Letras Económicas
Por José Claudio Ortiz
En medio del torbellino de noticias y reformas que sacuden a México, la extinción del Consejo Nacional de Evaluación de la Política de Desarrollo Social (CONEVAL) pasó casi desapercibida para muchos. Sin embargo, este acto legislativo representa uno de los retrocesos institucionales más significativos en materia de política social de las últimas décadas.
Desde su creación, hace 20 años, el CONEVAL se había venido consolidando como un organismo autónomo técnico, riguroso e incómodo para los gobiernos en turno.

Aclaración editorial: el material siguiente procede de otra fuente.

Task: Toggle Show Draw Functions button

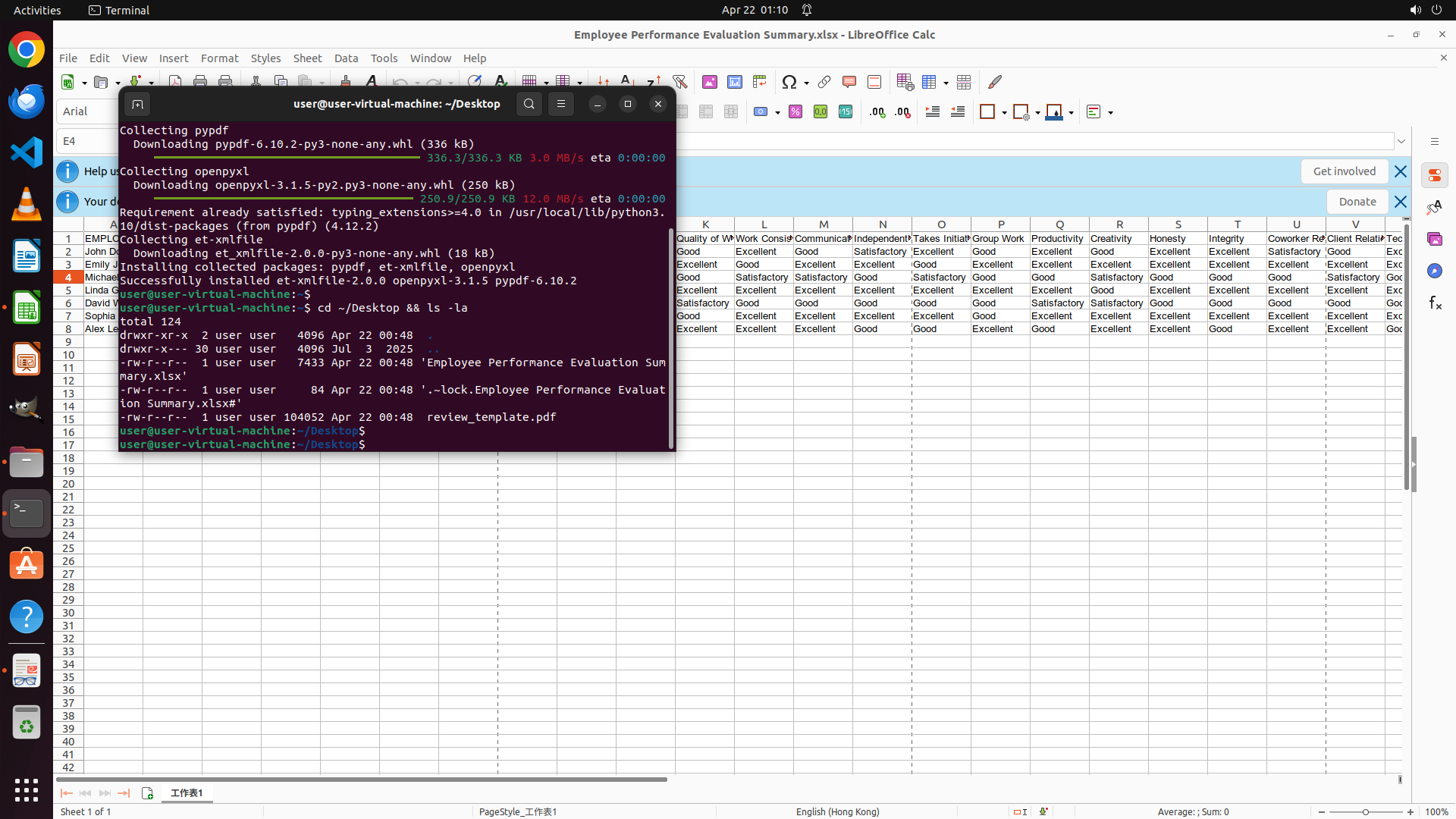Action: (x=995, y=82)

Su principal función: medir la pobreza de forma objetiva y evaluar el desempeño real de los programas sociales, más allá de los discursos políticos. Y ese era precisamente su valor.
Con la reciente reforma aprobada en la Cámara de Diputados, y en proceso de ser ratificada por el Senado, sus funciones serán transferidas al INEGI. A primera vista, podría parecer una decisión técnica y eficiente: “evitar duplicidades” y “ahorrar recursos públicos”. Pero el fondo es más complejo… y más preocupante.

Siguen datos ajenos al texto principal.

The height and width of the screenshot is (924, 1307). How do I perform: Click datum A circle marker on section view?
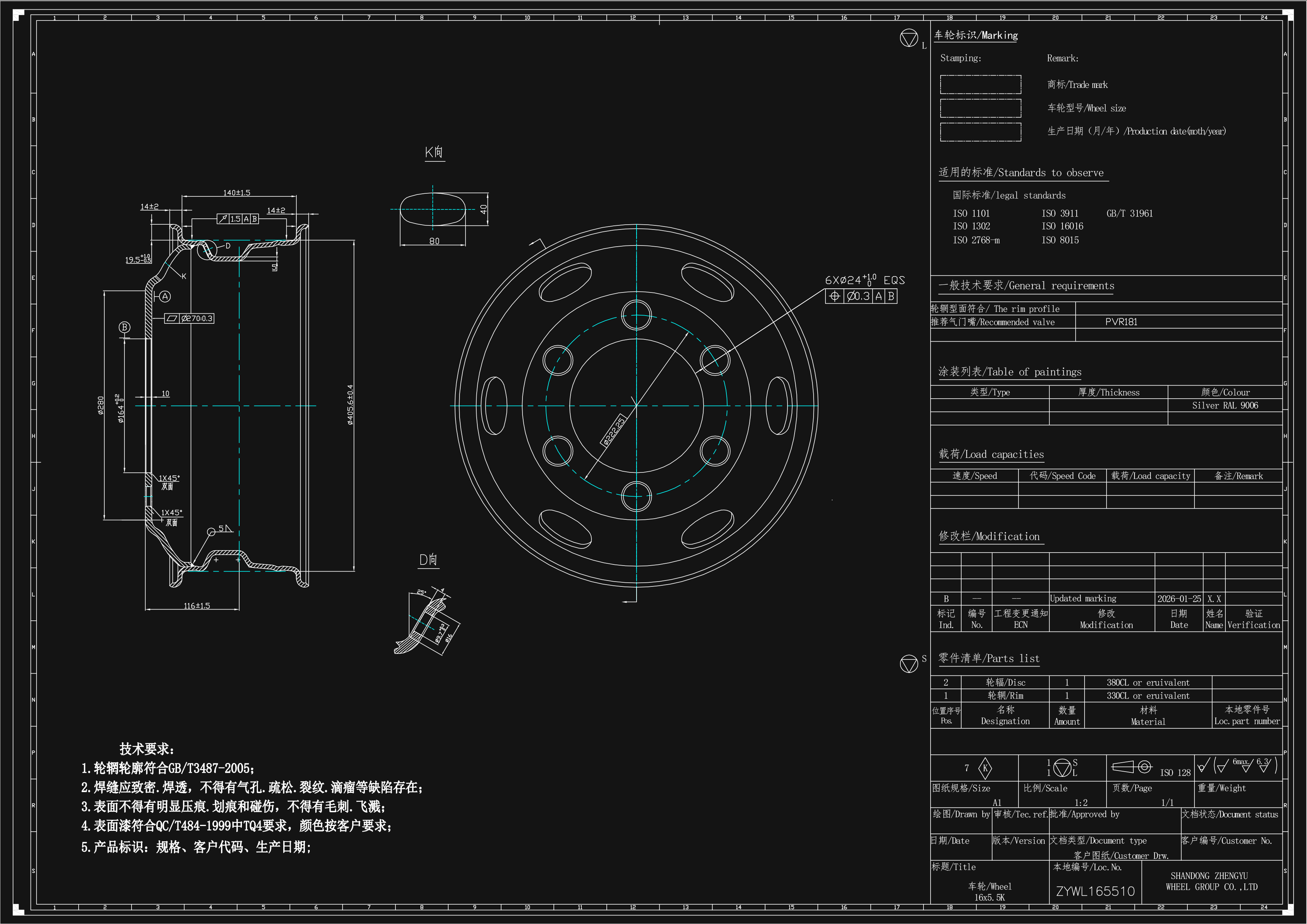(x=164, y=297)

Lo que se pierde con el CONEVAL: No se trata solo de un cambio de oficina o de siglas. Con el cierre del CONEVAL se pierde un contrapeso institucional fundamental. El INEGI es, sin duda, una institución respetada por su capacidad estadística, pero no está diseñado para evaluar políticas públicas, ni para emitir recomendaciones ni diagnósticos independientes sobre el rumbo de la política social.

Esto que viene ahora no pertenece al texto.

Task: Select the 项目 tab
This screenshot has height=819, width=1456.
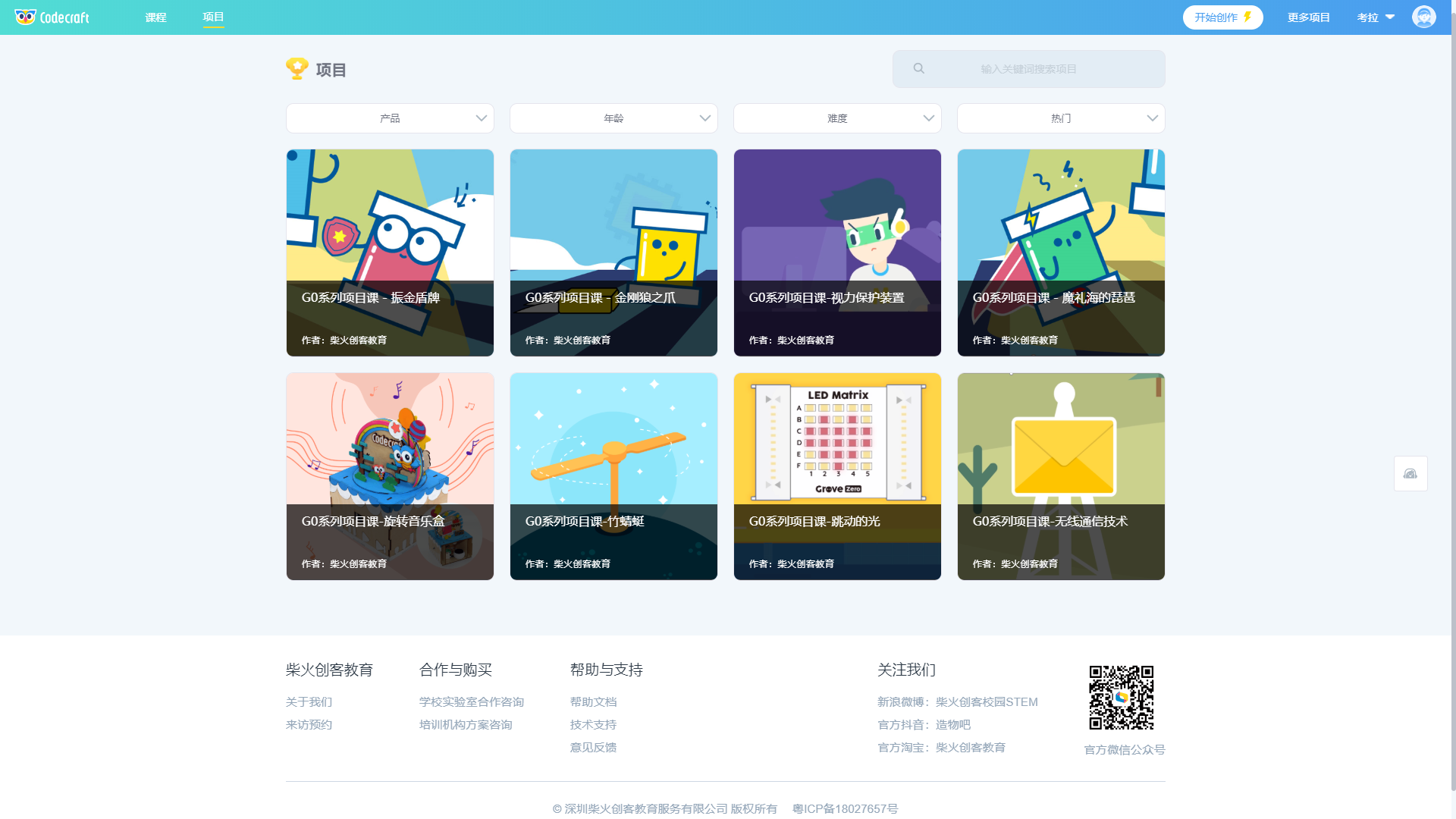Action: (213, 17)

Más grave aún es la eliminación de facultades clave que el CONEVAL sí tenía: podía señalar deficiencias, proponer ajustes y, sobre todo, informar al Congreso y a la ciudadanía sobre el impacto real de los programas sociales. Era un vigilante incómodo pero necesario. Ahora, esa voz crítica se silencia.
Un paso atrás en rendición de cuentas: En una democracia madura, la evaluación independiente de los programas públicos no es un lujo, es una obligación. Permite saber si lo que se está haciendo funciona, si llega a quien más lo necesita, y si el dinero público se está utilizando con eficacia. Eliminar al organismo que hacía esa evaluación no solo debilita la transparencia, sino que también abre, aún más, la puerta al uso político de los programas sociales.
Sin un árbitro imparcial, la tentación de utilizar los apoyos sociales con fines electorales crece. Y sin datos confiables sobre pobreza, las decisiones públicas pueden sustentarse más en percepciones que en evidencias. ¿Cómo sabremos si una política ayudó realmente a reducir la pobreza o solo fue propaganda?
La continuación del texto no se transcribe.